The Singapore General Elections 2015 are drawing near. As a young adult in Singapore, I would like to see more opposition representation and voices in parliament.

This is because I find it hard to trust a system where so much of the power is entrusted to one party alone. In any type of situation, power corrupts.

While the first batch of PAP leaders brought us to economic success and solved several social problems, the new batch was complacent. They ended up creating many problems such as immigration; super expensive property prices; increased restrictions in private transport possession but yet a decline in public transport service and the list goes on.

Thus, I hope that we can have a multiparty state in Singapore. However, I am not too optimistic that opposition parties will do extremely well.

Here is why:

1) The Elections Department is not independent

The Elections Department is not an independent body. It is part of the executive branch under the Prime Minister of Singapore, Lee Hsien Loong.

This gives the ruling party has advantages in two ways:

Firstly, they can decide the polling districts and polling sites through electoral engineering, based on poll results in previous election. Many complain that redistricting causes competitive districts to be dismembered to ensure PAP dominance.

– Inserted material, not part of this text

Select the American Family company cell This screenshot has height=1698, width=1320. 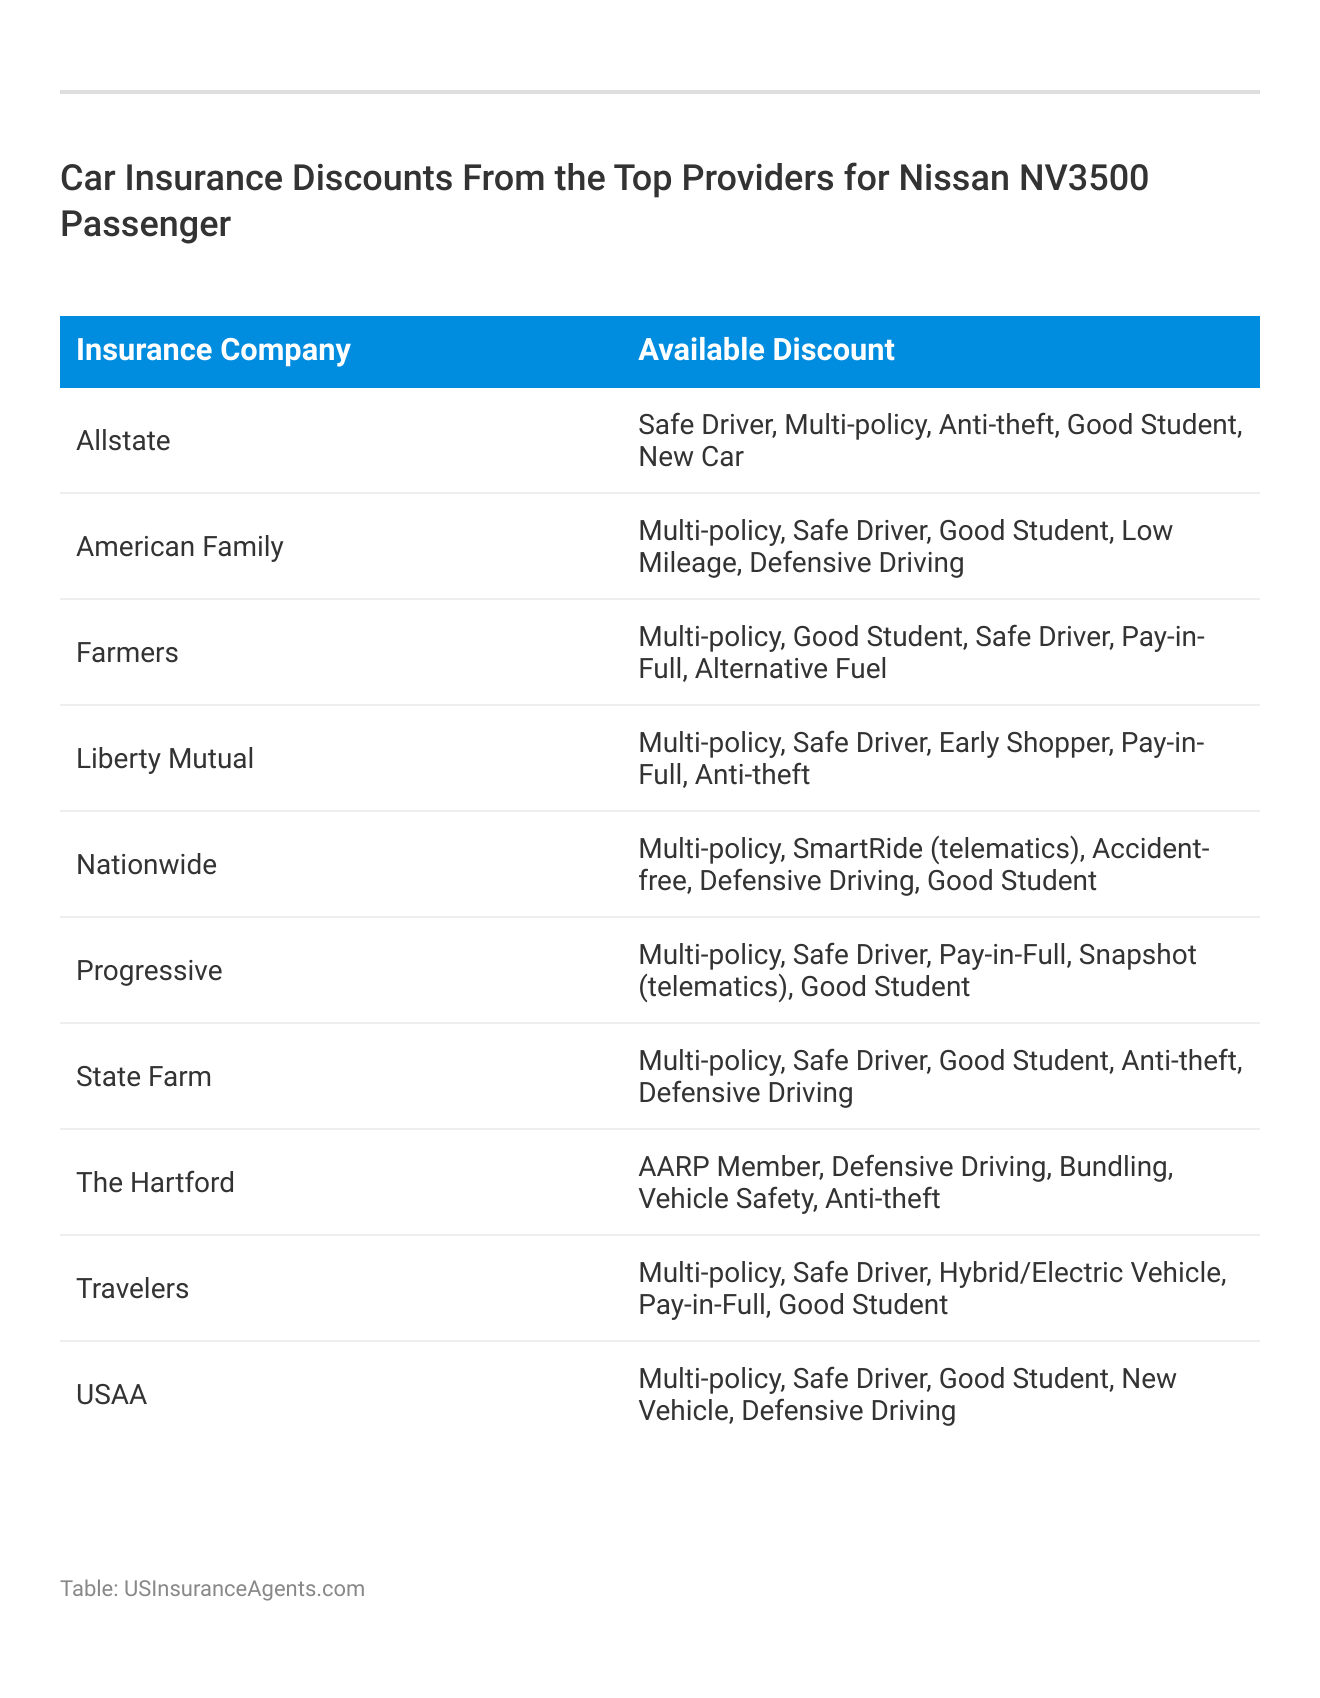coord(180,547)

This re-districting process is not governed by a consistent legal framework. It is also conducted in secret, with no public input or oversight. The staff of the Electoral Boundaries Review Committee (EBRC) staff are also appointed by the Prime Minister’s office, compromising its neutrality.

Furthermore, given that the elections department is under the PAP, they can choose a favourable time for themselves to hold the General Elections. In an interview with the media in December 2014, Lee said that the PAP had been hard at work preparing for the polls, and that the elections would be called “as soon as we’re ready.”


2) The PAP has control over the People’s Association

The People’s Association is generally perceived by the public to be an affiliate of the PAP.

For those who don’t know what the People’s Association is, it basically oversees all the official “grassroots organisations”, namely the Citizens’ Consultative Committees (CCC), Community Club Management Committees (CCMC), Residents’ Committees (RC), Neighbourhood Committees (NC) and the Community Development Councils (CDC). PA also runs the National Youth Council (NYC) and the People’s Association Youth Movement (PAYM), which reach out to young people.

According to the Central Intelligence Agency (CIA), these “neighbourhood political committees” under the PA were formed in 1964 partly due to “the need for sponsorship of political activity in the centers” and “Lee Kuan Yew’s need for a personal political organization”.

The leader of the various committees is the “Adviser to the grassroots organisations”. This adviser is appointed by PA, presumably with the nod of its chairman, the Prime Minister.

It is the grassroots adviser who gets prominence in all activities and events organized by the official grassroots organisations. The grassroots adviser also has full access to all grassroots resources.

What is interesting is this:

In PAP wards, the elected MP serves as the grassroots adviser.

In contrast, in every ward that has ever been won by the opposition, the leader of the grassroots organisations, also known as the grassroots adviser is the PAP candidate who lost the election.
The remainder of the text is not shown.